Ray-Ban Meta fait bondir le chiffre d’affaires, mais Reality Labs accumule toujours des pertes colossales sur le marché des casques Quest.
Meta a enregistré une hausse de 5 % du chiffre d’affaires de sa division Reality Labs au deuxième trimestre 2025. Cette performance repose avant tout sur les ventes florissantes des lunettes Ray-Ban Meta. Susan Li, directrice financière, a précisé que « l’augmentation des ventes de lunettes IA a partiellement compensé la baisse de Quest ». Cette phrase résume bien la dynamique actuelle : les lunettes séduisent, les casques peinent.
Pourtant, cette croissance reste modeste au regard des investissements consentis. Le chiffre d’affaires s’élève à 370 millions de dollars, contre 353 millions un an plus tôt.

Une demande qui dépasse encore l’offre
Meta semble avoir sous-estimé le succès des Ray-Ban Meta, dont la popularité dépasse les attentes internes. « Nous travaillons à augmenter l’offre pour mieux répondre à la demande », a expliqué Li. De son côté, EssilorLuxottica, le partenaire franco-italien de Meta, affirme que les ventes ont triplé en un an.
Son PDG parle d’une performance « exceptionnelle », portée par l’attractivité de la marque Ray-Ban et par une demande constante. Ce succès inattendu a conduit à la prolongation du partenariat entre les deux groupes pour dix ans, avec à la clé de nouveaux modèles à venir.
La guerre des lunettes connectées s’accélère
Parmi les nouveautés en approche, les Oakley Meta HSTN en édition limitée ont commencé à être expédiées. D’autres modèles comme les Oakley Meta Sphaera sont attendus plus tard cette année, avec caméra frontale centrée.
Parallèlement, Meta développe aussi ses propres lunettes sans partenariat. Baptisées Meta Celeste selon des fuites, ces lunettes haut de gamme devraient intégrer un HUD monoculaire et un bracelet sEMG pour le contrôle gestuel.
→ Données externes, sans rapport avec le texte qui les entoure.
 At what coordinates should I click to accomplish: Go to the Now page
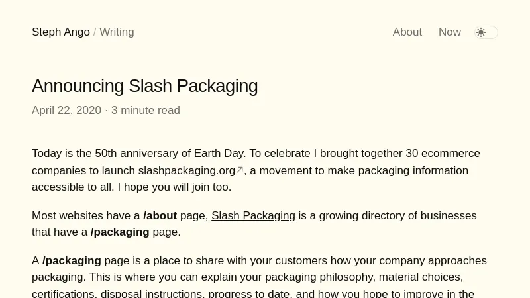pos(449,32)
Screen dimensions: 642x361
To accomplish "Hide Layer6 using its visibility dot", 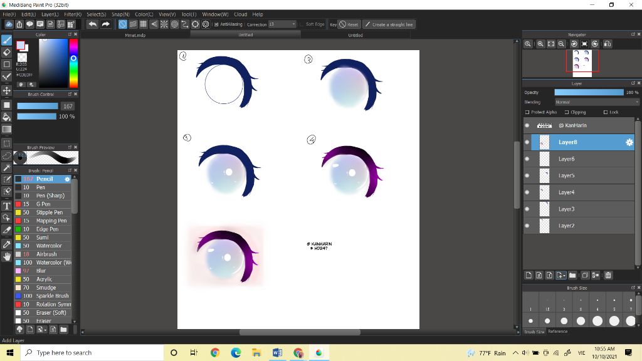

Leur prix dépasserait les 1 000 dollars. Cette stratégie vise une clientèle différente de celle des Ray-Ban Meta, dont le succès repose aussi sur un prix accessible.
Pendant ce temps, la gamme Quest traverse une période difficile. Pour le deuxième trimestre consécutif, les ventes sont en baisse d’une année à l’autre. Ce recul ne semble pas lié à une pression extérieure, ce qui rend la situation plus préoccupante. Le casque Quest 3S a connu un excellent lancement pendant les fêtes, mais n’a pas su maintenir l’élan face au succès prolongé des Ray-Ban Meta.
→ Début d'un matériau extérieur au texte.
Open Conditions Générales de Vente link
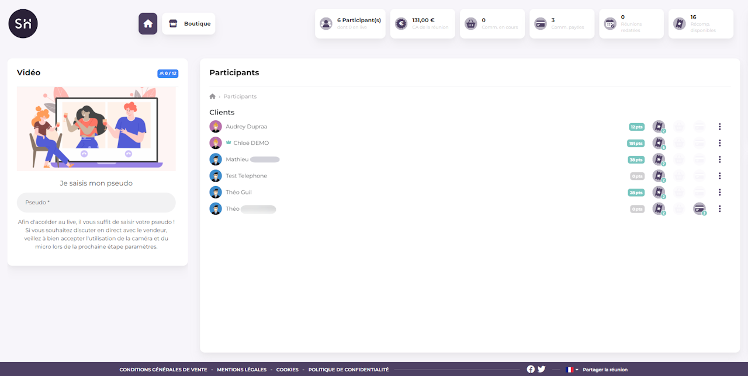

Il apparaît désormais comme un excellent cadeau ponctuel, mais peu attrayant pour un achat personnel plus tard. Meta en tire des leçons et ajuste déjà sa feuille de route, en annulant des projets pour 2026 et en accélérant le développement d’un casque plus léger et modulaire.

Zuckerberg veut encore croire au potentiel du Quest
Malgré les chiffres décevants, Mark Zuckerberg conserve une vision à long terme. « Les gens passent de plus en plus de temps avec notre écosystème Quest », a-t-il déclaré. Il insiste sur le fait que « la communauté continue de croître », même si les ventes ne suivent pas.
Ces propos traduisent une volonté de maintenir l’écosystème vivant, sans se focaliser uniquement sur les volumes. Mais la réalité financière est lourde : malgré un chiffre d’affaires de 370 millions de dollars, Reality Labs a dépensé 4,9 milliards ce trimestre. Il a enregistré une perte nette de 4,53 milliards. Meta parle d’investissement à long terme, mais la rentabilité semble encore lointaine.
Plus de 50 % des dépenses de Reality Labs en 2022 concernaient déjà la recherche en réalité augmentée. Ce chiffre n’a pas diminué et Meta annonce de nouvelles pertes prévues en 2025. Susan Li l’avait déjà dit : « Nous faisons de gros paris sur les produits ».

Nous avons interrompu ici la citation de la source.